→ Description of the task
In the forum thread below about two 10 gallon tanks, which fish live in the open-top tank?

:: Document segment

# Pictures of my two 10 gallon tanks



## redchigh (Jan 20, 2010)

The cories were photogenic, at least...
There are two tanks- The open-top with mosquitofish, and another with cories and livebearers... I have videos, but I can't upload without a wifi connection.


----------



## pop (Aug 29, 2012)

Hello redchigh:
I don’t understand why you need a wifi connection to upload videos, camera wireless connection only? If you have a 4G smartphone you should be able to connect with the phone.
Most routers are wifi as well as Ethernet capable. Its easy to setup a wireless home network using windows but you need a wireless card for computer. Click on start and from the menu click on connections and select wireless connection and windows will do it for you. You can also go to the control panel to get to connections. Access network devices using ip address or mac address of the device. All ip and mac address are unique.
I bought some books from you a while back and if you need assistance email me and I will walk you through the process. 

Wireless cards are affordable at www.egg.com

Nice pictures mine always turn out poorly.
pop


----------



## pop (Aug 29, 2012)

bad link sorry
pop


----------



## redchigh (Jan 20, 2010)

I have 3G, and my only internet is through my phone.

Fortunately, my gf has wifi...

























_Posted via Mobile Device_


----------



## Chesh (Feb 17, 2012)

C'mon, Red! Time for an update ^.^ What's going on in those tanks over there?!

*I am aware that this Thread is rather old but I still want to make a reply.*


----------



## redchigh (Jan 20, 2010)

Chesherca said:


> C'mon, Red! Time for an update ^.^ What's going on in those tanks over there?!
> 
> *I am aware that this Thread is rather old but I still want to make a reply.*


ill make a new thread in the next week or so. 
_Posted via Mobile Device_


----------

::::
:: Entries shown

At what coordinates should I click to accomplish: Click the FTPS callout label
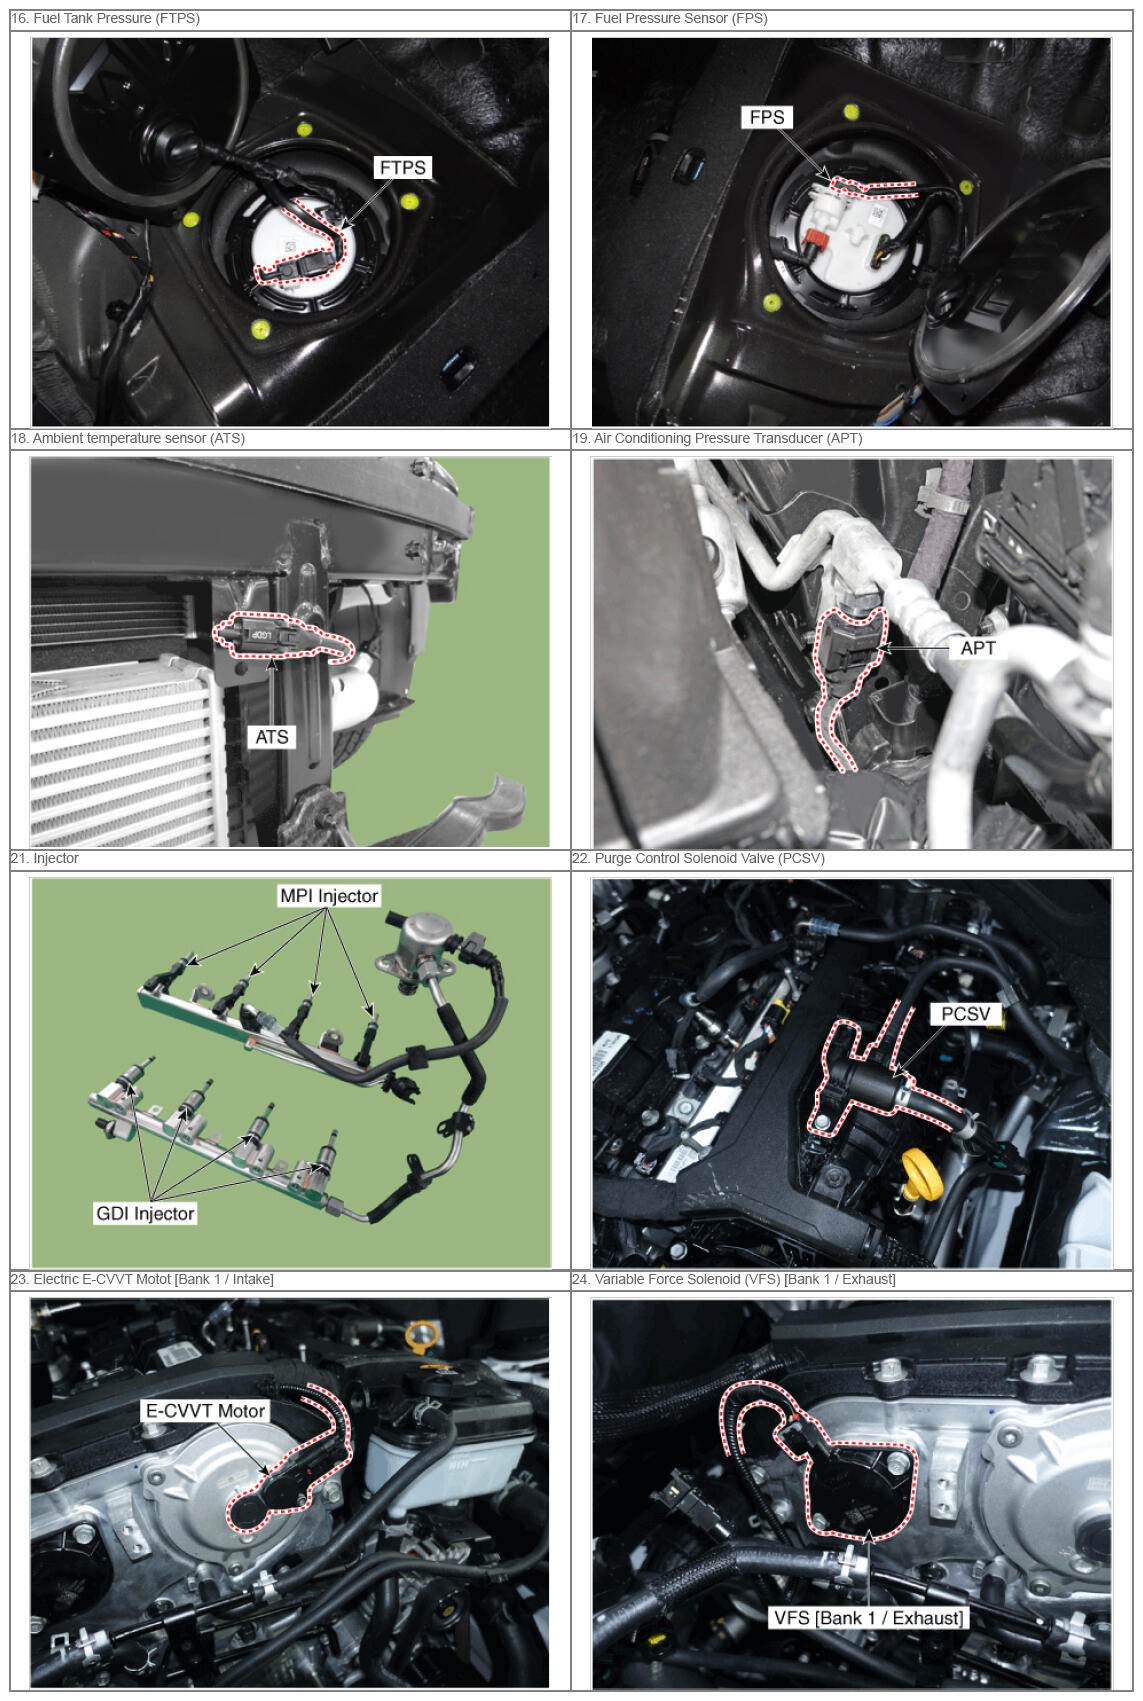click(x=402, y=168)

::::
:: Entries shown

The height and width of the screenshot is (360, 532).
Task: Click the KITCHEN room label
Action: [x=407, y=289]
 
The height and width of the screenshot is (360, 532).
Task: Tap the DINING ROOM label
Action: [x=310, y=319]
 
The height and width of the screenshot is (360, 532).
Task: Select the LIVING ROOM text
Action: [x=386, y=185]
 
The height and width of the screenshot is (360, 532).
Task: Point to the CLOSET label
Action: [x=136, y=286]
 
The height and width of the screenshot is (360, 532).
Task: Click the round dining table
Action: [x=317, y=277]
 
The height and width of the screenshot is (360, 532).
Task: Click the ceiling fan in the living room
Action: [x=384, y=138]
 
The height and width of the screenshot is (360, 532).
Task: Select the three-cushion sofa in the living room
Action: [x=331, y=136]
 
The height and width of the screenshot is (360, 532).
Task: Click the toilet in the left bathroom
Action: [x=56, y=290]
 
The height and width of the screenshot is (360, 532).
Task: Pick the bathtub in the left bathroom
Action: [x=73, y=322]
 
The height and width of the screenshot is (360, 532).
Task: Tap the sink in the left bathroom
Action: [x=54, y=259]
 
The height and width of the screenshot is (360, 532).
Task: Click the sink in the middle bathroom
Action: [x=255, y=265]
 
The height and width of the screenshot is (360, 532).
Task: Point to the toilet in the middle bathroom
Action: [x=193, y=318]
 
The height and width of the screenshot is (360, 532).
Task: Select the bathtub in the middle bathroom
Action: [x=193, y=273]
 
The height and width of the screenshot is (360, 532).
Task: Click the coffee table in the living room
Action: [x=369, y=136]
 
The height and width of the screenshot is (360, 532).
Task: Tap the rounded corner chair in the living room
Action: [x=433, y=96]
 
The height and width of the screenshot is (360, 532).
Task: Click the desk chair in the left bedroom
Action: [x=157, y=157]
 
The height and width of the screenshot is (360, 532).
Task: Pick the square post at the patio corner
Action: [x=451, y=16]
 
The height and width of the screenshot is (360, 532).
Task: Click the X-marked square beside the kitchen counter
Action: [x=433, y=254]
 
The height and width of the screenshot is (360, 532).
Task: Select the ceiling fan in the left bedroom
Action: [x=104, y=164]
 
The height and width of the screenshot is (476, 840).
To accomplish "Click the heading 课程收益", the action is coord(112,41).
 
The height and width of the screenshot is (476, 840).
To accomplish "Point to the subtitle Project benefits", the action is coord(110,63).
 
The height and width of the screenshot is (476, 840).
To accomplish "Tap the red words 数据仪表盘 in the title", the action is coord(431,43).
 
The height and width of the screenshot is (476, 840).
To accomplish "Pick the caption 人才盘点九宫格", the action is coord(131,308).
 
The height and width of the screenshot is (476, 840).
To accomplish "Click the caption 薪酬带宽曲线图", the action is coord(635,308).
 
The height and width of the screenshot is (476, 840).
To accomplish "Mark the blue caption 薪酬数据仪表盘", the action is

::::
:: Entries shown

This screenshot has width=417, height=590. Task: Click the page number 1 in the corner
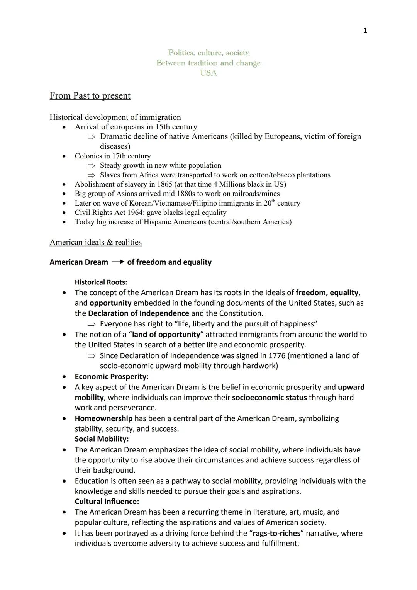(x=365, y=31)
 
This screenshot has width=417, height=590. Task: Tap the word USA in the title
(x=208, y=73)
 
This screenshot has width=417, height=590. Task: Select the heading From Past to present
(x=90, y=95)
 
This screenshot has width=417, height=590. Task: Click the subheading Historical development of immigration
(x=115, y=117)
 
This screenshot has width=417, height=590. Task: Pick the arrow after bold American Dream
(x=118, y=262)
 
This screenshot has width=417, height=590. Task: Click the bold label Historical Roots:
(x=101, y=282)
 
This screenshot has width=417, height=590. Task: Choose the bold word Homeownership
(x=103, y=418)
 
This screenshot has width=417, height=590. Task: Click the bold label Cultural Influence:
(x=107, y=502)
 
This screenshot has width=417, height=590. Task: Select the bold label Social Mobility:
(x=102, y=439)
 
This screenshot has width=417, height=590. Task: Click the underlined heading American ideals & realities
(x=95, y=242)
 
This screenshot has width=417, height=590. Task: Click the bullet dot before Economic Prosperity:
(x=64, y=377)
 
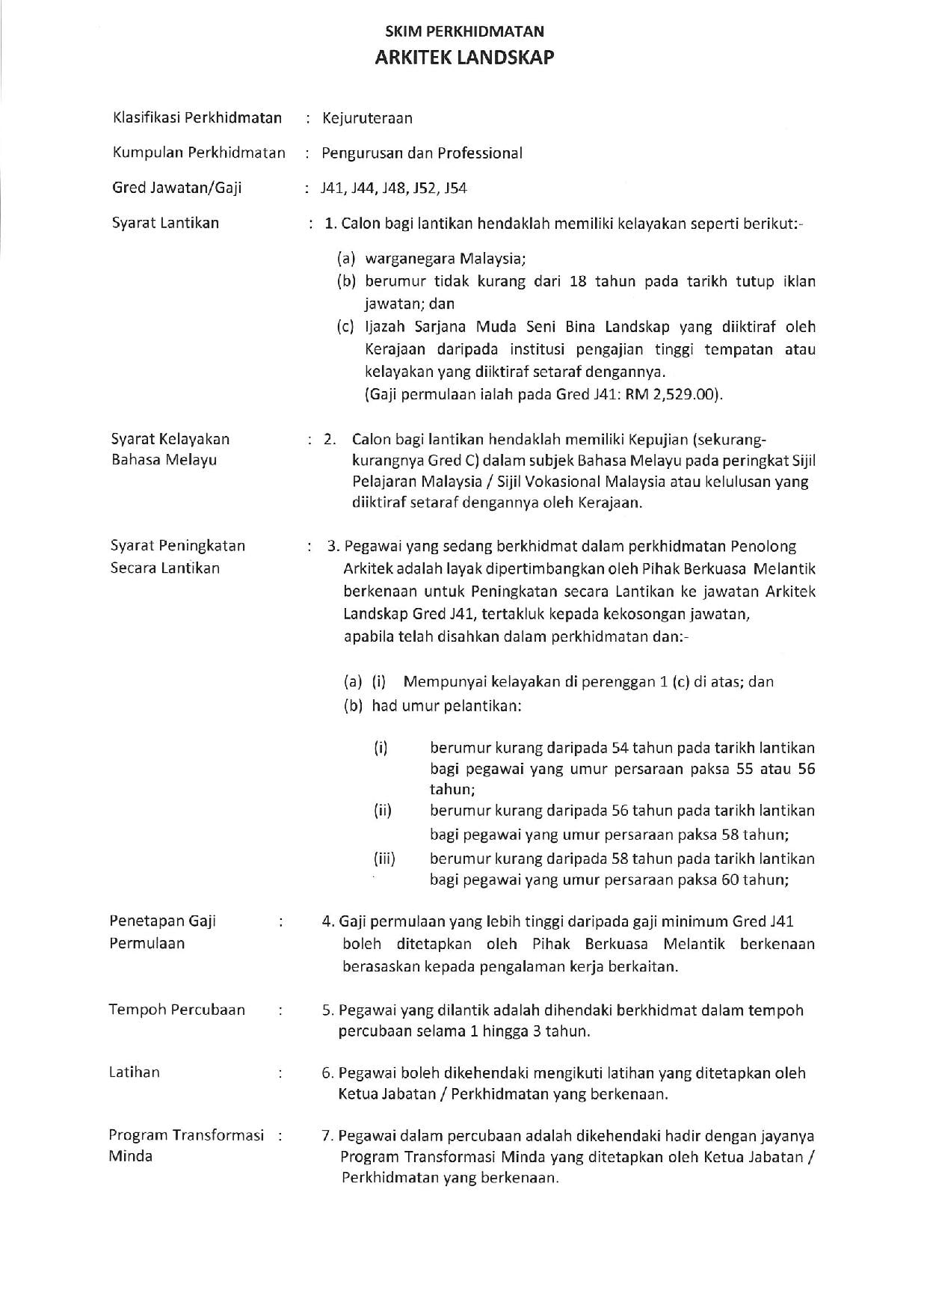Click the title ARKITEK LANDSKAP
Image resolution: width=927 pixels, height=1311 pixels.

::::

→ Task response
Mosquitofish.